The other thing is that it appeals to a very wide audience. It is a New York Times production, but I hoped that maybe the accessibility of it gives it a wider reach than those who read the Times, especially online. It’s great — the refugees who I’m writing about, even with their somewhat limited grasp of written English, can read it. So the advantage of few words and visual images is that it expands the realm of people who can process it and appreciate it.
There’s a scene in the the first installment where the dad has a flashback to basically being tortured in Syria. And my son who’s 10 was able to get what was going on in that scene and appreciate the seriousness and gravity and sadness of it, but it wasn’t so gruesome that he was going to be horribly upset or traumatized by it. And so I think if you would have described a torture scene in print it would have been somehow more disturbing, really. There are ways that its format can make it — without watering it down — more accessible.
What can other newsrooms learn from New World about covering Syrian refugees in their communities?
One is that it requires investment. The Times supported us to do a long-term project where we follow the families over the course of many months. I think what happens is that there are layers to the story and you have to build up trust. And part of what’s happening with these two families is that because we’ve been following them for more than six months, they’ve really let us into their lives, and that allows us and the reader to have a deeper connection with them. But none of that’s possible if the news organization you’re working for doesn’t support the people who are doing it to spend that kind of time going into a deep dive.

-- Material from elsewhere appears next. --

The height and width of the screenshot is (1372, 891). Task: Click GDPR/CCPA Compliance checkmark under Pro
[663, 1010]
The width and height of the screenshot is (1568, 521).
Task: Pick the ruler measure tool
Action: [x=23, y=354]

The other thing is that, it seems obvious perhaps, but everyone has a story. Every one of these refugees has some sort of epic story. You know, you have to find someone who’s willing to tell it, but there’s an abundance of powerful narratives like this in towns wherever these folks are being resettled.
It’s not easy to sell the reader into reading a story that they think is going to be a downer in a time where there’s already a lot of bad news. I think in some ways you need to lure the reader into these stories in different ways and then they’re surprised that they’re actually as invested as they are. The value of new formats is that people would be willing to try a narrative that otherwise they might not.
What have you learned from New World?
Clinging to the old format of, “This is how journalism is done and it doesn’t involve x, y and z,” I don’t think that’s a winning strategy at this point. Editors are going to have to take risks to come up with innovative ways to tell stories. If they do, they’re going to get followings and if they don’t, it’s going to be a kind of slow death.